Background technology
With the extensive application of lithium ion battery, the demand to lithium is greatly increased, but lithium resource is limited, and distribution
Uneven (being mainly distributed on America area), this causes that Development of Novel energy-storage battery turns into Strategic Demand.Sodium ion and lithium ion
Physicochemical properties it is similar, and sodium resource reserve is abundant, and widely distributed, cheap, it is huge that this causes that sodium-ion battery has
Big potential turns into the strategy alternatives product of lithium ion battery and causes the concern of numerous researchers.

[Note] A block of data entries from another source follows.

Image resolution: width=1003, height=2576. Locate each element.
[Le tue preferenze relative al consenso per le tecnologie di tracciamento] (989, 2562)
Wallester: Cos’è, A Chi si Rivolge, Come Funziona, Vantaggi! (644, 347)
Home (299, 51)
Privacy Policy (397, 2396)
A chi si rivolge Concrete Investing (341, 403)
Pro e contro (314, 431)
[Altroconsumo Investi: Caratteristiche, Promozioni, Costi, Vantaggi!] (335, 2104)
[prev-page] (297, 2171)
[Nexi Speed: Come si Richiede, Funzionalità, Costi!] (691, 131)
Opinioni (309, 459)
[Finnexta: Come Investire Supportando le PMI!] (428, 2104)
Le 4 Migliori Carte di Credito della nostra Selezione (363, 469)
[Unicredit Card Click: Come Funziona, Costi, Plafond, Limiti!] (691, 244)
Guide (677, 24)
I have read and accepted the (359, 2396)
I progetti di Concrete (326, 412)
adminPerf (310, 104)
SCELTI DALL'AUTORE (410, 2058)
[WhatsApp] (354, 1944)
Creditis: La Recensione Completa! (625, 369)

Because negative material most widely used in lithium ion battery does not possess storage sodium property, therefore to sodium-ion battery
The research of negative material is particularly significant.Wherein, SnO2Negative material and its composite are because have suitable operating voltage to put down
Platform, theoretical specific capacity high, low cost, it is pollution-free the advantages of cause extensive research.But due to transition metal oxide certainly
Body has poor electric conductivity so that SnO2It is infeasible directly as anode material of lithium-ion battery., Guoxiu in 2013
Wang etc. reports SnO first2@MWCNT composites can be used as anode material of lithium-ion battery.By with multi-walled carbon nano-tubes
It is combined, is substantially increased the electric conductivity of material, and is made SnO2It is provided with good storage sodium property.But, due to closing
The reason for aurification is reacted, SnO2There is huge volumetric expansion (about 400%) in it there is electrochemical reaction process so that living
Property material occur efflorescence and to come off, cause battery performance to decline.SnO2With the compound electricity that can effectively improve battery of carbon material
Chemical property, but for now, do not there is SnO2With the report of honeycomb carbon composite.We are closed by new preparation method
Adhere to the composite of tin oxide nano particles on into new honeycomb carbon, the material effectively improves SnO2As sodium
The chemical property of ion battery cathode material.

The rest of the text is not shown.